Directive:
Please repeat all of the rows below word for word, changing nothing.

-- Start Given records --

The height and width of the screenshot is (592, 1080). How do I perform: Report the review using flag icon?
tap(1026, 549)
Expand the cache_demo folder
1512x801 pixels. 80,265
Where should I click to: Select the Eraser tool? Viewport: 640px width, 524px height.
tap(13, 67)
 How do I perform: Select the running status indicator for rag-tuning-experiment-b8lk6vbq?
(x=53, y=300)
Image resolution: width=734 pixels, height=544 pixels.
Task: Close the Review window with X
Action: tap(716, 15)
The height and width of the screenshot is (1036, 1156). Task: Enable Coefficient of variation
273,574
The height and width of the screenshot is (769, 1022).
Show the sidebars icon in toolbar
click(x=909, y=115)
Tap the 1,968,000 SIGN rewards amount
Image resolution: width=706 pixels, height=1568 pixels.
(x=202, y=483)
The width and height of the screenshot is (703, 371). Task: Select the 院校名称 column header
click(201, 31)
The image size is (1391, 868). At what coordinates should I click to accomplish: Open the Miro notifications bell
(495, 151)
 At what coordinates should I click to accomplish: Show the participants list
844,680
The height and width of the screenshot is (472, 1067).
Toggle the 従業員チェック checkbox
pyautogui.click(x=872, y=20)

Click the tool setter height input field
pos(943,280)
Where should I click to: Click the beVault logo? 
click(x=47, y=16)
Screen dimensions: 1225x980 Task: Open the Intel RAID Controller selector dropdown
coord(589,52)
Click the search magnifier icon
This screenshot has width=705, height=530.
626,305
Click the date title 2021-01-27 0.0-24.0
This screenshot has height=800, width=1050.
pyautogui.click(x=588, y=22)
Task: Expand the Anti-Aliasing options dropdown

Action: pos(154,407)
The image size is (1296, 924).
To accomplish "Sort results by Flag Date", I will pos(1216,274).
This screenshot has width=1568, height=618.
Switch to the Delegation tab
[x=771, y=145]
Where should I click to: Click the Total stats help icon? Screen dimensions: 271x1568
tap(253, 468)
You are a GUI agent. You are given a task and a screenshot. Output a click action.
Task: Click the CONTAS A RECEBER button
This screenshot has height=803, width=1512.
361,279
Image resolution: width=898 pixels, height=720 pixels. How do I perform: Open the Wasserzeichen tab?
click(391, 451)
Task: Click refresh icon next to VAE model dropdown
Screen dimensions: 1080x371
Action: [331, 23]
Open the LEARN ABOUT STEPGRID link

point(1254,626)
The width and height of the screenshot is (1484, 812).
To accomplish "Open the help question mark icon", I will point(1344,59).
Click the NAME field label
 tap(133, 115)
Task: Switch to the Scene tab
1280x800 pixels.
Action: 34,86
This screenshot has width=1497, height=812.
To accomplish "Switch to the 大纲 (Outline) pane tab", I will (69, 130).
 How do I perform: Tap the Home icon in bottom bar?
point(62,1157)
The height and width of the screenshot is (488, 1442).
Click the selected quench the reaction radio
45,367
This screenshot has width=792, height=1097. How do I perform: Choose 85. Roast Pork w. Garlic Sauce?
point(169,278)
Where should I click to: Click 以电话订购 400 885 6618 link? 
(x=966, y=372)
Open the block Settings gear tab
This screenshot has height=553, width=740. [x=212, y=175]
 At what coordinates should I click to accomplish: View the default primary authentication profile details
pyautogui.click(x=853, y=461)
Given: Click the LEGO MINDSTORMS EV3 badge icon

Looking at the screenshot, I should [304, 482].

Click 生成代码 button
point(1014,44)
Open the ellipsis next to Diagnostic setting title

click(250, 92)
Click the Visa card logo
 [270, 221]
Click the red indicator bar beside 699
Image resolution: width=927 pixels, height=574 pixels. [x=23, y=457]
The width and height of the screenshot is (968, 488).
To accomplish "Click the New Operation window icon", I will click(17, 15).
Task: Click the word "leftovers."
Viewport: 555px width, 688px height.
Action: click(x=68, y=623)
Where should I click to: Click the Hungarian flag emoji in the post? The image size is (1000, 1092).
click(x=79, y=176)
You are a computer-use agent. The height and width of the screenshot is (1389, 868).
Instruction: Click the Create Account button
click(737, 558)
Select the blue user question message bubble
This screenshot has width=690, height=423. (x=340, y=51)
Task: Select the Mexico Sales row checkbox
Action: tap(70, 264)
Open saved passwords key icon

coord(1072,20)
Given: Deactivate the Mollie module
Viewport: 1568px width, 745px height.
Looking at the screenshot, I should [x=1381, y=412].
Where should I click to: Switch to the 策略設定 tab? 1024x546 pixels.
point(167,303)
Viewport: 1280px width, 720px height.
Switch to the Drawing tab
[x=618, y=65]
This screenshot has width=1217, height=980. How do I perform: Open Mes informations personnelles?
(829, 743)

-- End Given records --

Result:
The height and width of the screenshot is (592, 1080). How do I perform: Report the review using flag icon?
tap(1026, 549)
Expand the cache_demo folder
1512x801 pixels. 80,265
Where should I click to: Select the Eraser tool? Viewport: 640px width, 524px height.
tap(13, 67)
 How do I perform: Select the running status indicator for rag-tuning-experiment-b8lk6vbq?
(x=53, y=300)
Image resolution: width=734 pixels, height=544 pixels.
Task: Close the Review window with X
Action: tap(716, 15)
The height and width of the screenshot is (1036, 1156). Task: Enable Coefficient of variation
273,574
The height and width of the screenshot is (769, 1022).
Show the sidebars icon in toolbar
click(x=909, y=115)
Tap the 1,968,000 SIGN rewards amount
Image resolution: width=706 pixels, height=1568 pixels.
(x=202, y=483)
The width and height of the screenshot is (703, 371). Task: Select the 院校名称 column header
click(201, 31)
The image size is (1391, 868). At what coordinates should I click to accomplish: Open the Miro notifications bell
(495, 151)
 At what coordinates should I click to accomplish: Show the participants list
844,680
The height and width of the screenshot is (472, 1067).
Toggle the 従業員チェック checkbox
pyautogui.click(x=872, y=20)

Click the tool setter height input field
pos(943,280)
Where should I click to: Click the beVault logo? 
click(x=47, y=16)
Screen dimensions: 1225x980 Task: Open the Intel RAID Controller selector dropdown
coord(589,52)
Click the search magnifier icon
This screenshot has width=705, height=530.
626,305
Click the date title 2021-01-27 0.0-24.0
This screenshot has height=800, width=1050.
pyautogui.click(x=588, y=22)
Task: Expand the Anti-Aliasing options dropdown

Action: pos(154,407)
The image size is (1296, 924).
To accomplish "Sort results by Flag Date", I will pos(1216,274).
This screenshot has width=1568, height=618.
Switch to the Delegation tab
[x=771, y=145]
Where should I click to: Click the Total stats help icon? Screen dimensions: 271x1568
tap(253, 468)
You are a GUI agent. You are given a task and a screenshot. Output a click action.
Task: Click the CONTAS A RECEBER button
This screenshot has height=803, width=1512.
361,279
Image resolution: width=898 pixels, height=720 pixels. How do I perform: Open the Wasserzeichen tab?
click(391, 451)
Task: Click refresh icon next to VAE model dropdown
Screen dimensions: 1080x371
Action: [331, 23]
Open the LEARN ABOUT STEPGRID link

point(1254,626)
The width and height of the screenshot is (1484, 812).
To accomplish "Open the help question mark icon", I will point(1344,59).
Click the NAME field label
 tap(133, 115)
Task: Switch to the Scene tab
1280x800 pixels.
Action: 34,86
This screenshot has width=1497, height=812.
To accomplish "Switch to the 大纲 (Outline) pane tab", I will (69, 130).
 How do I perform: Tap the Home icon in bottom bar?
point(62,1157)
The height and width of the screenshot is (488, 1442).
Click the selected quench the reaction radio
45,367
This screenshot has width=792, height=1097. How do I perform: Choose 85. Roast Pork w. Garlic Sauce?
point(169,278)
Where should I click to: Click 以电话订购 400 885 6618 link? 
(x=966, y=372)
Open the block Settings gear tab
This screenshot has height=553, width=740. [x=212, y=175]
 At what coordinates should I click to accomplish: View the default primary authentication profile details
pyautogui.click(x=853, y=461)
Given: Click the LEGO MINDSTORMS EV3 badge icon

Looking at the screenshot, I should [304, 482].

Click 生成代码 button
point(1014,44)
Open the ellipsis next to Diagnostic setting title

click(250, 92)
Click the Visa card logo
 [270, 221]
Click the red indicator bar beside 699
Image resolution: width=927 pixels, height=574 pixels. [x=23, y=457]
The width and height of the screenshot is (968, 488).
To accomplish "Click the New Operation window icon", I will click(17, 15).
Task: Click the word "leftovers."
Viewport: 555px width, 688px height.
Action: click(x=68, y=623)
Where should I click to: Click the Hungarian flag emoji in the post? The image size is (1000, 1092).
click(x=79, y=176)
You are a computer-use agent. The height and width of the screenshot is (1389, 868).
Instruction: Click the Create Account button
click(737, 558)
Select the blue user question message bubble
This screenshot has width=690, height=423. (x=340, y=51)
Task: Select the Mexico Sales row checkbox
Action: tap(70, 264)
Open saved passwords key icon

coord(1072,20)
Given: Deactivate the Mollie module
Viewport: 1568px width, 745px height.
Looking at the screenshot, I should [x=1381, y=412].
Where should I click to: Switch to the 策略設定 tab? 1024x546 pixels.
point(167,303)
Viewport: 1280px width, 720px height.
Switch to the Drawing tab
[x=618, y=65]
This screenshot has width=1217, height=980. How do I perform: Open Mes informations personnelles?
(829, 743)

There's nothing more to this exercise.